Wegfall des Sperrfristenschutzes

Um die Verlängerung des Arbeitsverhältnisses zu verhindern, gibt es im Zeitpunkt der Beendigung des Arbeitsverhältnisses verschiedene Möglichkeiten, bei welchen jedoch immer Vorsicht geboten ist.

Ausserordentliche Kündigung

Nicht zum Zug kommt der Sperrfristenschutz bei einer ausserordentlichen (fristlosen) Kündigung. Für eine ausserordentliche Kündigung braucht es jedoch wichtige Gründe, welche die Fortsetzung des Arbeitsverhältnisses unzumutbar machen. In der Rechtsprechung werden hohe Hürden an die Gültigkeit von ausserordentlichen Kündigungen gestellt, weshalb bei der Aussprache einer solchen Kündigung Vorsicht geboten ist.

Aufhebungsvereinbarung

Mit einer Aufhebungsvereinbarung kann ein Arbeitsverhältnis im gegenseitigen Einvernehmen beendet werden. In einer solchen Vereinbarung kann das Ende des Arbeitsverhältnisses festgehalten und die Anwendung der Sperrfrist ausgeschlossen werden, sofern die Vereinbarung ausgewogen ist und gewisse Zugeständnisse zugunsten der Arbeitnehmenden enthält. Es kann jedoch auch bei einer solchen Vereinbarung zur Anwendung des zeitlichen Kündigungsschutzes kommen, wenn der Aufhebungsvertrag auf Druck der Arbeitgebenden geschlossen wurde.

Kündigung durch Arbeitnehmende

Kündigen Arbeitnehmende, kommt der Sperrfristenschutz ebenfalls nicht zur Anwendung. Dies gilt jedoch wiederum nur, wenn die Kündigung den Arbeitnehmenden nicht aufgezwungen oder sie ihnen nicht zur Vermeidung einer Entlassung nahegelegt wurde.

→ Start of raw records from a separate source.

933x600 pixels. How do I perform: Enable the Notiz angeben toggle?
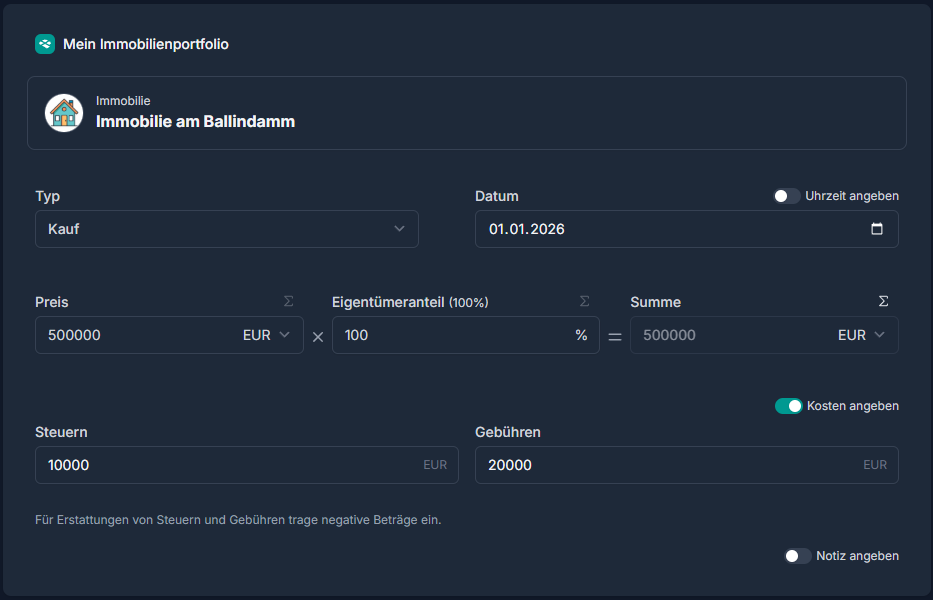click(x=798, y=555)
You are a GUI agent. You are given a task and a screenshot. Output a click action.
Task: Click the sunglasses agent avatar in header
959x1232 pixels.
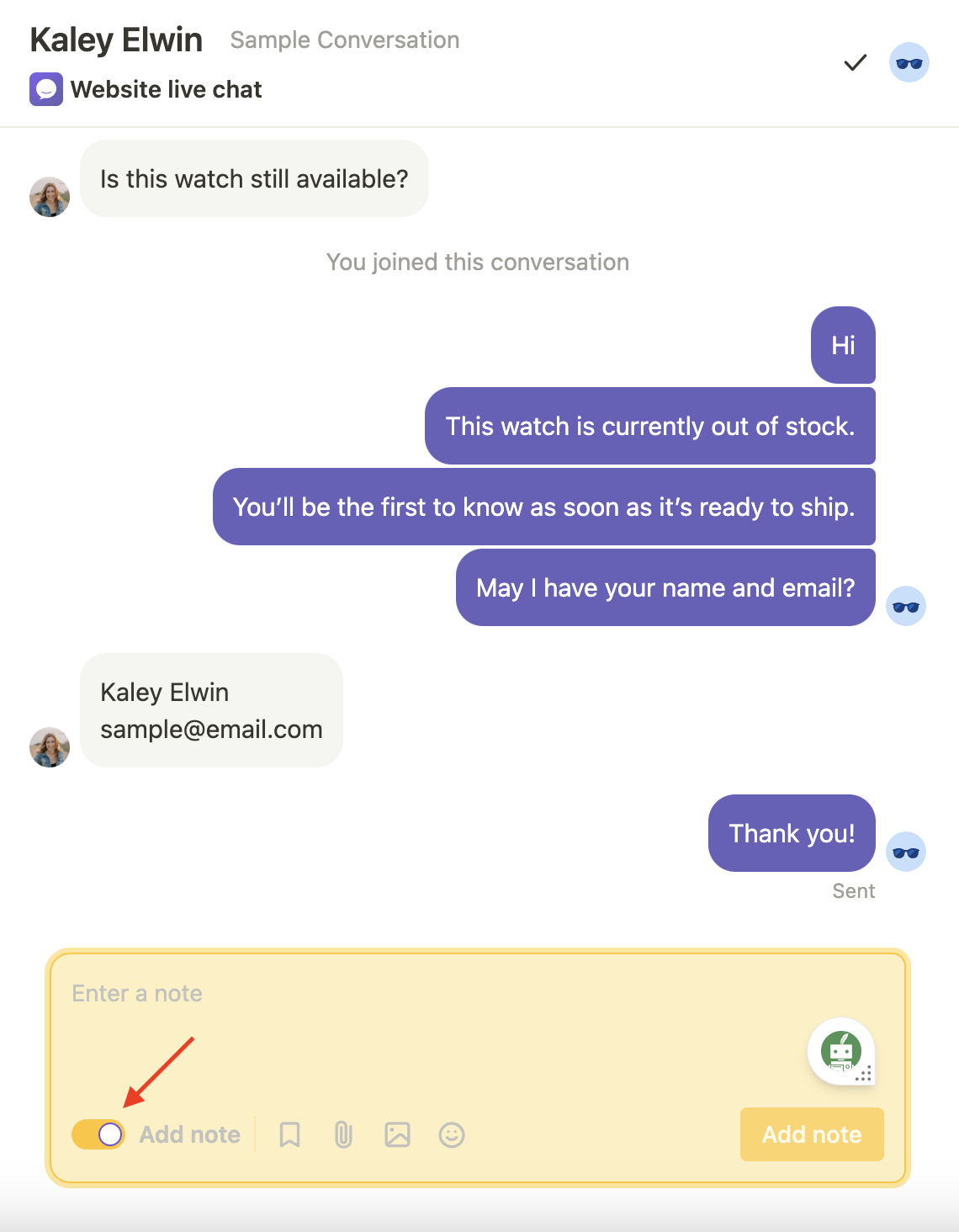[909, 63]
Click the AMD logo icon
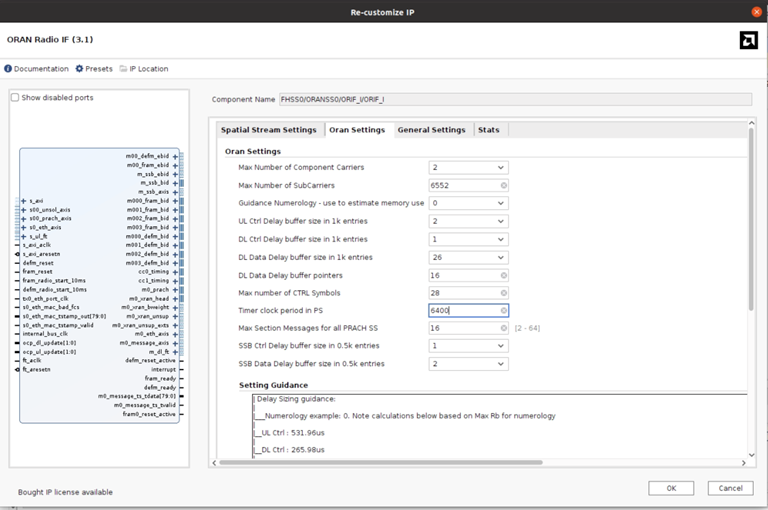The height and width of the screenshot is (510, 768). pos(747,40)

Vorbeugende Massnahmen bei Vertragsabschluss

Schon bei der Ausarbeitung und dem Abschluss eines Arbeitsvertrages können Massnahmen ergriffen werden, um der ungewollten Verlängerung der Arbeitsverhältnisse und dem Missbrauch des Sperrfristenschutzes entgegenzuwirken.

Keine bestimmten Kündigungstermine

Bei einer ordentlichen Kündigung durch die Arbeitgebenden können übermässige Verlängerungen des Arbeitsverhältnisses trotz kurzer Krankheit verhindert werden, indem in den Arbeitsverträgen die Kündigung ohne einen bestimmten Kündigungstermin vereinbart wird. Dadurch verlängern sich Arbeitsverhältnisse jeweils exakt um die Anzahl der Krankheits-/Unfalltage und nicht z.B. auf das nächste Monatsende. Nachteil bei dieser Lösung kann sein, dass Arbeitsverhältnisse an beliebigen Daten enden können, was die Planbarkeit für die Vertragsparteien erschweren kann.

Arztzeugnis ab erstem Krankheitstag und Vertrauensarzt

Ein Mittel, um einem allfälligen Missbrauch des Sperrfristenschutzes vorzubeugen kann sein, dass im Arbeitsvertrag festgehalten wird, dass Arztzeugnisse ab dem ersten Krankheitstag bei den Arbeitgebenden eingereicht werden müssen. Zweifelt man an der Krankheit der Arbeitnehmenden kann verlangt werden, dass eine Untersuchung bei einem sogenannten Vertrauensarzt oder einer Vertrauensärztin vorgenommen wird. Dort wird die Arbeitsunfähigkeit durch eine unabhängige Person überprüft.

Fazit

Der Sperrfristenschutz nach Art. 336c OR ist in der Praxis allgegenwärtig und birgt durchaus Missbrauchspotenzial. Sowohl einseitige (fristlose Kündigung) und auch zweiseitige (Aufhebungsvereinbarung) Massnahmen zur Beendigung eines Arbeitsvertrags können rechtlich heikel und mit Risiken verbunden sein. Die Erfahrung zeigt, eine umsichtige Vertragsgestaltung und insbesondere die umsichtige Beratung vor einer Kündigung sind der Schlüssel. Sie können aufwendige Auseinandersetzungen ersparen und entschärfen für sämtliche Parteien das Potential für Unsicherheit und Missbräuche im Zusammenhang mit Sperrfristen.